Um dos últimos filmes dirigidos por Michele Placido é Vallanzasca – gli angeli del male (2010). É uma biografia de um famoso ladrão de bancos milanês, chamado Renato Vallanzasca (interpretado por Kim Rossi Stuart), já famoso desde os anos 70 por seus crimes. A narrativa cruza a representação dos delitos cometidos por Vallanzasca com diversas imagens de jornais e outros resgates de informações sobre o criminoso, caracterizando também dessa forma a obra no contexto dos filmes noir, tratando-se mais especificamente de um neonoir italiano.  O aspecto documental da história, somado à abordagem da morte, da violência e do crime a partir de uma perspectiva técnica moderna, com realce dos crimes violentos e sanguinários com cores vivas, destaca esse filme como um excelente represente do gênero noir atualizado no contexto italiano.

Kim Rossi Stuart1 (1)

O carismático criminoso se define da seguinte forma no filme: “Io non sono cattivo. Ho soltanto il lato oscuro um pò pronunciato.

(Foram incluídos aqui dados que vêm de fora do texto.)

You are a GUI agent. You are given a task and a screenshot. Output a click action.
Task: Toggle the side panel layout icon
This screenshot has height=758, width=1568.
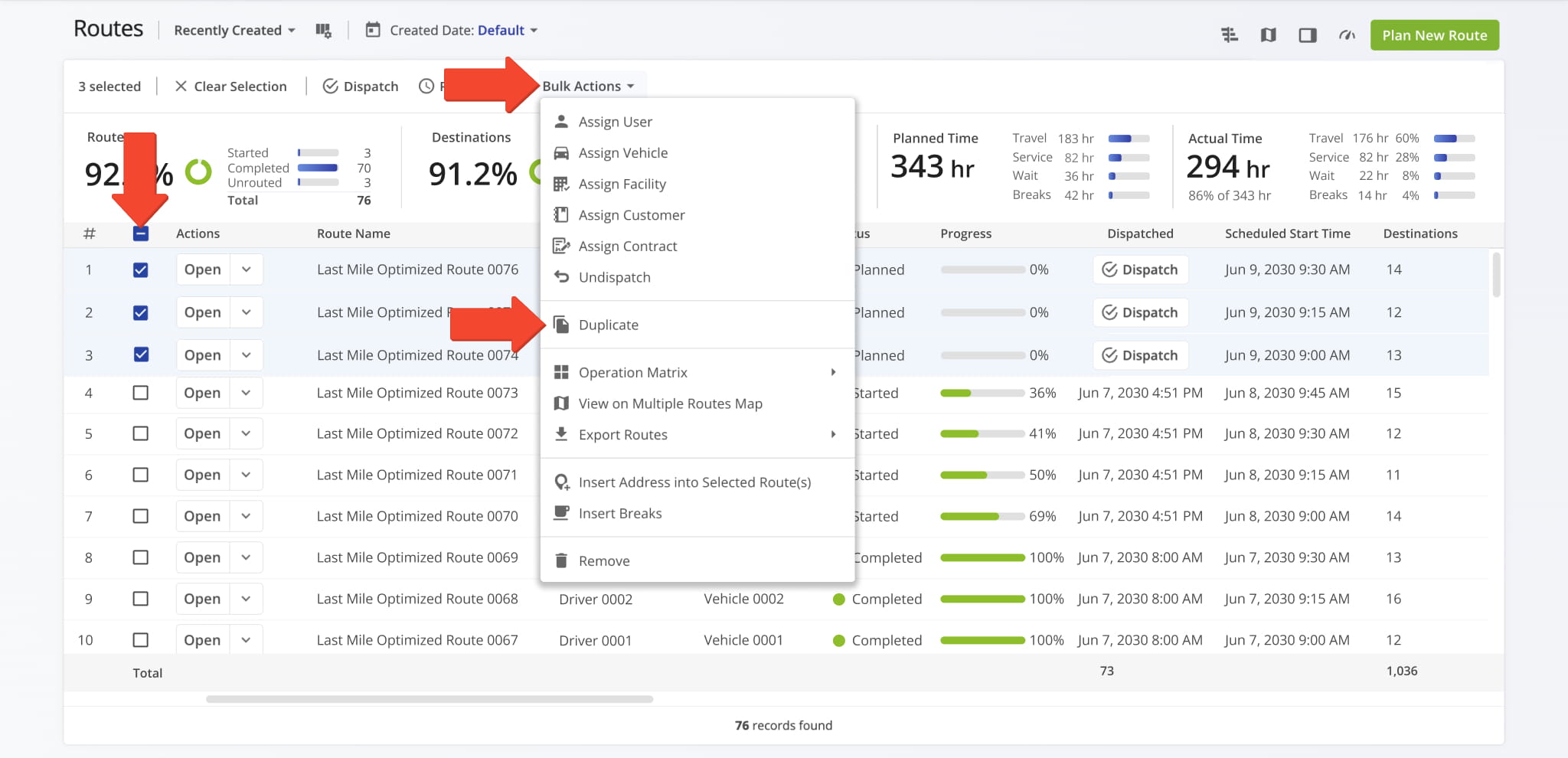click(x=1307, y=35)
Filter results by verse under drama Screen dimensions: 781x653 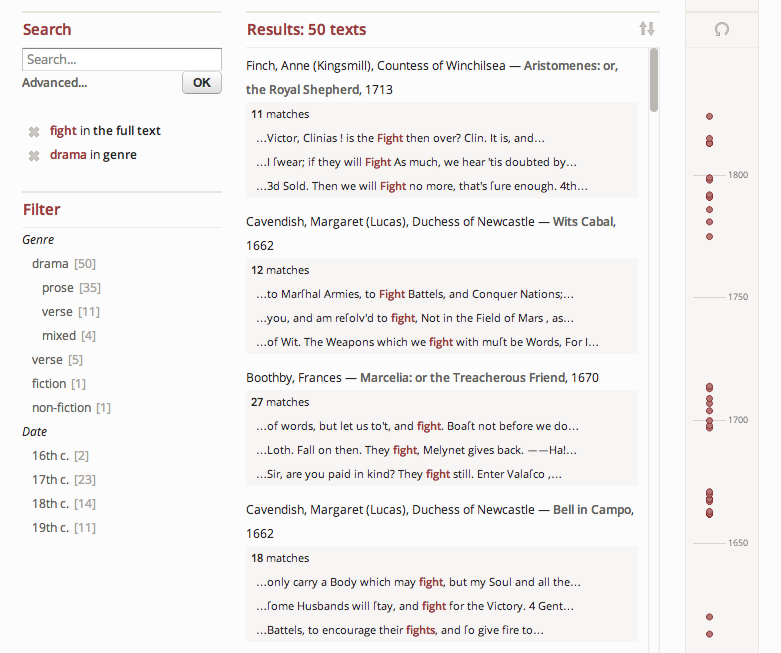pos(57,312)
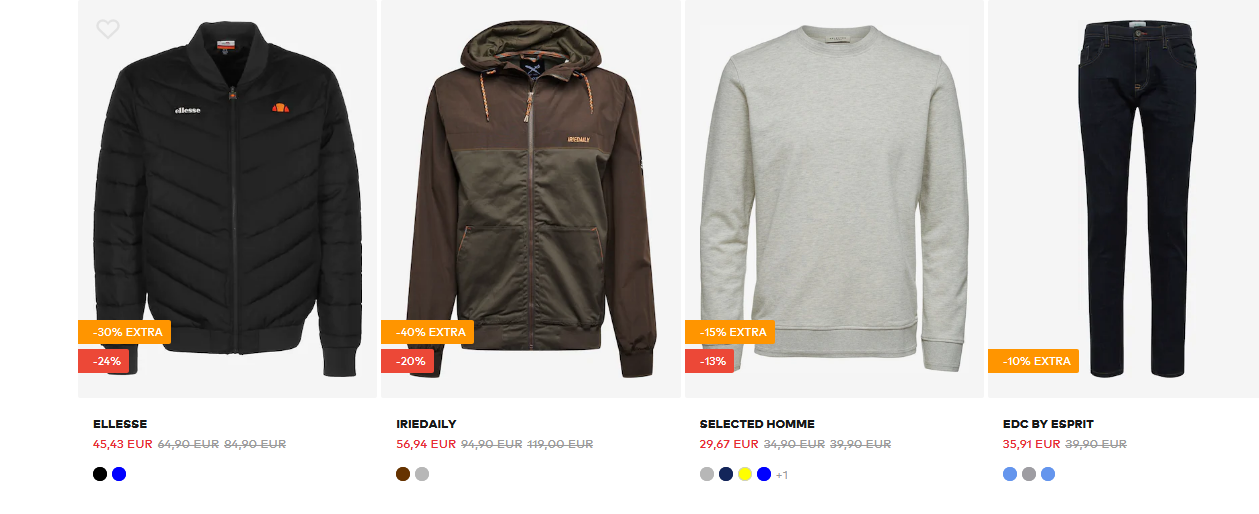The height and width of the screenshot is (514, 1259).
Task: Choose yellow swatch for Selected Homme sweatshirt
Action: (745, 474)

Mi sento come l’angelo affascinato dal buio”: “Eu não sou mau. Apenas tenho o lado escuro um pouco pronunciado. Sinto-me como o anjo fascinado pela escuridão.”. A definição que a personagem Vallanzasca dá a si mesma nos reporta à situação de ambiguidade própria do noir. Ainda que suavize seus delitos, a personagem não os nega e evidencia qualidades morais suas. Supera a visão maniqueísta, lançando mão da figura de um anjo, mas que também tem apreço pelo lado negro. Esse é apenas um dos elementos que caracterizam essa obra, oferecendo-lhe complexidade narrativa e conferindo-lhe também qualidade enquanto filme neonoir. O trabalho competente de Michele Placido, somado ao talento de Kim Rossi Stuart, além de boa parte do restante do elenco e de outros profissionais envolvidos, permitem ao filme a conquista de 10 vitórias em 11 indicações para importantes prêmios na Itália e também no exterior.